→ Try it
Without altering a single word, repeat the records that follow.

Stored items:
=-=-=
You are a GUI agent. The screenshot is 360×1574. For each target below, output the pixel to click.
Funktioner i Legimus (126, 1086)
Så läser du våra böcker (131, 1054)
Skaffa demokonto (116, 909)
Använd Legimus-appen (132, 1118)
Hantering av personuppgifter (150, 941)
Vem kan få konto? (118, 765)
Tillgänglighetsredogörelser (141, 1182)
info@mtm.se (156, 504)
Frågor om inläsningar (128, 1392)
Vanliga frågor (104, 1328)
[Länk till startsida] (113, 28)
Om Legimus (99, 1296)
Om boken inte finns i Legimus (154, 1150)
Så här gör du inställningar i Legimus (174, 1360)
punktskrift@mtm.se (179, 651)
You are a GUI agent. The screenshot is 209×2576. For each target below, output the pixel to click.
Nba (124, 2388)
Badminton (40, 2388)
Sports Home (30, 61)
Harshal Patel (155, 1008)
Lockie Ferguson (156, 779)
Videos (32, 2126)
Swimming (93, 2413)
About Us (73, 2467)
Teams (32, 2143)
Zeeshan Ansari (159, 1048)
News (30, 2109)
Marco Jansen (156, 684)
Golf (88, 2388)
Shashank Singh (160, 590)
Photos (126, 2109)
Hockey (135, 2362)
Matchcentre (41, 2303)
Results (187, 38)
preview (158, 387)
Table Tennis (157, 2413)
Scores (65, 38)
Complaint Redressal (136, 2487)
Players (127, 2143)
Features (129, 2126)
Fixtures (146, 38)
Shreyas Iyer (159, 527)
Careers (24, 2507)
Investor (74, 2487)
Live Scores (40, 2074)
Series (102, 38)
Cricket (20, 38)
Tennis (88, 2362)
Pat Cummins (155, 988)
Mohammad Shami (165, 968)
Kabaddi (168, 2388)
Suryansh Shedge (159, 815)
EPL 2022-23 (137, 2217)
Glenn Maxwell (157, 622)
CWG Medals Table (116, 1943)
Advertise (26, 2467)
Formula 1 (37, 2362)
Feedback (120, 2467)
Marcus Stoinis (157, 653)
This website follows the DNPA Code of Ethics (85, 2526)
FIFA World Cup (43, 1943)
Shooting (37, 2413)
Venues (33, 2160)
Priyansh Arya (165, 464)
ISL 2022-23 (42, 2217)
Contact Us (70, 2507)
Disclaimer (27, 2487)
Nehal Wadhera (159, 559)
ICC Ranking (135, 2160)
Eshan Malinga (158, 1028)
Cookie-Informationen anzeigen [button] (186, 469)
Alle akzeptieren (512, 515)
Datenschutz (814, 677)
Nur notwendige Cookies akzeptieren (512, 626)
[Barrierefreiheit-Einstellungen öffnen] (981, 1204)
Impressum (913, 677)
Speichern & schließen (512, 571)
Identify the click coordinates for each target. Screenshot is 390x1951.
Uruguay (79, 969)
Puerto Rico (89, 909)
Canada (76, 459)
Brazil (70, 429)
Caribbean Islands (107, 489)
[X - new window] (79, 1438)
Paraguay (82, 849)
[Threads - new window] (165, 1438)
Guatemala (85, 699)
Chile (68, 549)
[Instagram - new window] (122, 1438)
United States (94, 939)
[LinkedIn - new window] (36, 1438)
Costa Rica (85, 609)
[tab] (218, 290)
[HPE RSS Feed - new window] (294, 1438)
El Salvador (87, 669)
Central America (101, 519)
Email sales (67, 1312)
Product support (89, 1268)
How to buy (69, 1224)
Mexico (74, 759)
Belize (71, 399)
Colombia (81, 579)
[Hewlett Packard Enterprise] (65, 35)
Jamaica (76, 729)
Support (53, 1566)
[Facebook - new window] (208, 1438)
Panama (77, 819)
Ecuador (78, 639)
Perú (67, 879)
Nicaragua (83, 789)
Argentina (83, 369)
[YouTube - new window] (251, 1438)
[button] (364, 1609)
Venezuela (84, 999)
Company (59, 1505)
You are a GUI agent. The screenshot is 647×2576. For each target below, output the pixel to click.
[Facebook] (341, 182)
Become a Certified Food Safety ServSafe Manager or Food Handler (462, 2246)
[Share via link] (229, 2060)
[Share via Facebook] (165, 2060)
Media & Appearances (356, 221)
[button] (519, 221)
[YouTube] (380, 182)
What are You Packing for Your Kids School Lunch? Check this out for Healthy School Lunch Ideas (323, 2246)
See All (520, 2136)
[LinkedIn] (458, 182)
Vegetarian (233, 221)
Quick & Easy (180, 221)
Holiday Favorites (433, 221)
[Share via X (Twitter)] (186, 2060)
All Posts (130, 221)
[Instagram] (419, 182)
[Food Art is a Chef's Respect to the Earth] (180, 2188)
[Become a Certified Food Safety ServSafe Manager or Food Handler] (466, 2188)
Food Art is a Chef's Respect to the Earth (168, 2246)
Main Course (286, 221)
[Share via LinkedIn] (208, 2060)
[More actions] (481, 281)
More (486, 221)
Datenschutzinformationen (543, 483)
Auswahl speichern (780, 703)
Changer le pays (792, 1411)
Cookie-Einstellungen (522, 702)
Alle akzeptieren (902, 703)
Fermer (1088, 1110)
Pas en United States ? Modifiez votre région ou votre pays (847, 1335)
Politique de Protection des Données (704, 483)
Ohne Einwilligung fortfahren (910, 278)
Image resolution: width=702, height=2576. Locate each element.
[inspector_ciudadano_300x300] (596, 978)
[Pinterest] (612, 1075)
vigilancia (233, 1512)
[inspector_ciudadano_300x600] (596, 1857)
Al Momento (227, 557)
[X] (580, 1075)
=-=-=
→ Task solution
You are a GUI agent. The screenshot is 360×1574. For each target below, output the pixel to click.
Funktioner i Legimus (126, 1086)
Så läser du våra böcker (131, 1054)
Skaffa demokonto (116, 909)
Använd Legimus-appen (132, 1118)
Hantering av personuppgifter (150, 941)
Vem kan få konto? (118, 765)
Tillgänglighetsredogörelser (141, 1182)
info@mtm.se (156, 504)
Frågor om inläsningar (128, 1392)
Vanliga frågor (104, 1328)
[Länk till startsida] (113, 28)
Om Legimus (99, 1296)
Om boken inte finns i Legimus (154, 1150)
Så här gör du inställningar i Legimus (174, 1360)
punktskrift@mtm.se (179, 651)
You are a GUI agent. The screenshot is 209×2576. For each target below, output the pixel to click.
Nba (124, 2388)
Badminton (40, 2388)
Sports Home (30, 61)
Harshal Patel (155, 1008)
Lockie Ferguson (156, 779)
Videos (32, 2126)
Swimming (93, 2413)
About Us (73, 2467)
Teams (32, 2143)
Zeeshan Ansari (159, 1048)
News (30, 2109)
Marco Jansen (156, 684)
Golf (88, 2388)
Shashank Singh (160, 590)
Photos (126, 2109)
Hockey (135, 2362)
Matchcentre (41, 2303)
Results (187, 38)
preview (158, 387)
Table Tennis (157, 2413)
Scores (65, 38)
Complaint Redressal (136, 2487)
Players (127, 2143)
Features (129, 2126)
Fixtures (146, 38)
Shreyas Iyer (159, 527)
Careers (24, 2507)
Investor (74, 2487)
Live Scores (40, 2074)
Series (102, 38)
Cricket (20, 38)
Tennis (88, 2362)
Pat Cummins (155, 988)
Mohammad Shami (165, 968)
Kabaddi (168, 2388)
Suryansh Shedge (159, 815)
EPL 2022-23 (137, 2217)
Glenn Maxwell (157, 622)
CWG Medals Table (116, 1943)
Advertise (26, 2467)
Formula 1 (37, 2362)
Feedback (120, 2467)
Marcus Stoinis (157, 653)
This website follows the DNPA Code of Ethics (85, 2526)
FIFA World Cup (43, 1943)
Shooting (37, 2413)
Venues (33, 2160)
Priyansh Arya (165, 464)
ISL 2022-23 (42, 2217)
Contact Us (70, 2507)
Disclaimer (27, 2487)
Nehal Wadhera (159, 559)
ICC Ranking (135, 2160)
Eshan Malinga (158, 1028)
Cookie-Informationen anzeigen [button] (186, 469)
Alle akzeptieren (512, 515)
Datenschutz (814, 677)
Nur notwendige Cookies akzeptieren (512, 626)
[Barrierefreiheit-Einstellungen öffnen] (981, 1204)
Impressum (913, 677)
Speichern & schließen (512, 571)
Identify the click coordinates for each target. Screenshot is 390x1951.
Uruguay (79, 969)
Puerto Rico (89, 909)
Canada (76, 459)
Brazil (70, 429)
Caribbean Islands (107, 489)
[X - new window] (79, 1438)
Paraguay (82, 849)
[Threads - new window] (165, 1438)
Guatemala (85, 699)
Chile (68, 549)
[Instagram - new window] (122, 1438)
United States (94, 939)
[LinkedIn - new window] (36, 1438)
Costa Rica (85, 609)
[tab] (218, 290)
[HPE RSS Feed - new window] (294, 1438)
El Salvador (87, 669)
Central America (101, 519)
Email sales (67, 1312)
Product support (89, 1268)
How to buy (69, 1224)
Mexico (74, 759)
Belize (71, 399)
Colombia (81, 579)
[Hewlett Packard Enterprise] (65, 35)
Jamaica (76, 729)
Support (53, 1566)
[Facebook - new window] (208, 1438)
Panama (77, 819)
Ecuador (78, 639)
Perú (67, 879)
Nicaragua (83, 789)
Argentina (83, 369)
[YouTube - new window] (251, 1438)
[button] (364, 1609)
Venezuela (84, 999)
Company (59, 1505)
You are a GUI agent. The screenshot is 647×2576. For each target below, output the pixel to click.
[Facebook] (341, 182)
Become a Certified Food Safety ServSafe Manager or Food Handler (462, 2246)
[Share via link] (229, 2060)
[Share via Facebook] (165, 2060)
Media & Appearances (356, 221)
[button] (519, 221)
[YouTube] (380, 182)
What are You Packing for Your Kids School Lunch? Check this out for Healthy School Lunch Ideas (323, 2246)
See All (520, 2136)
[LinkedIn] (458, 182)
Vegetarian (233, 221)
Quick & Easy (180, 221)
Holiday Favorites (433, 221)
[Share via X (Twitter)] (186, 2060)
All Posts (130, 221)
[Instagram] (419, 182)
[Food Art is a Chef's Respect to the Earth] (180, 2188)
[Become a Certified Food Safety ServSafe Manager or Food Handler] (466, 2188)
Food Art is a Chef's Respect to the Earth (168, 2246)
Main Course (286, 221)
[Share via LinkedIn] (208, 2060)
[More actions] (481, 281)
More (486, 221)
Datenschutzinformationen (543, 483)
Auswahl speichern (780, 703)
Changer le pays (792, 1411)
Cookie-Einstellungen (522, 702)
Alle akzeptieren (902, 703)
Fermer (1088, 1110)
Pas en United States ? Modifiez votre région ou votre pays (847, 1335)
Politique de Protection des Données (704, 483)
Ohne Einwilligung fortfahren (910, 278)
Image resolution: width=702, height=2576. Locate each element.
[inspector_ciudadano_300x300] (596, 978)
[Pinterest] (612, 1075)
vigilancia (233, 1512)
[inspector_ciudadano_300x600] (596, 1857)
Al Momento (227, 557)
[X] (580, 1075)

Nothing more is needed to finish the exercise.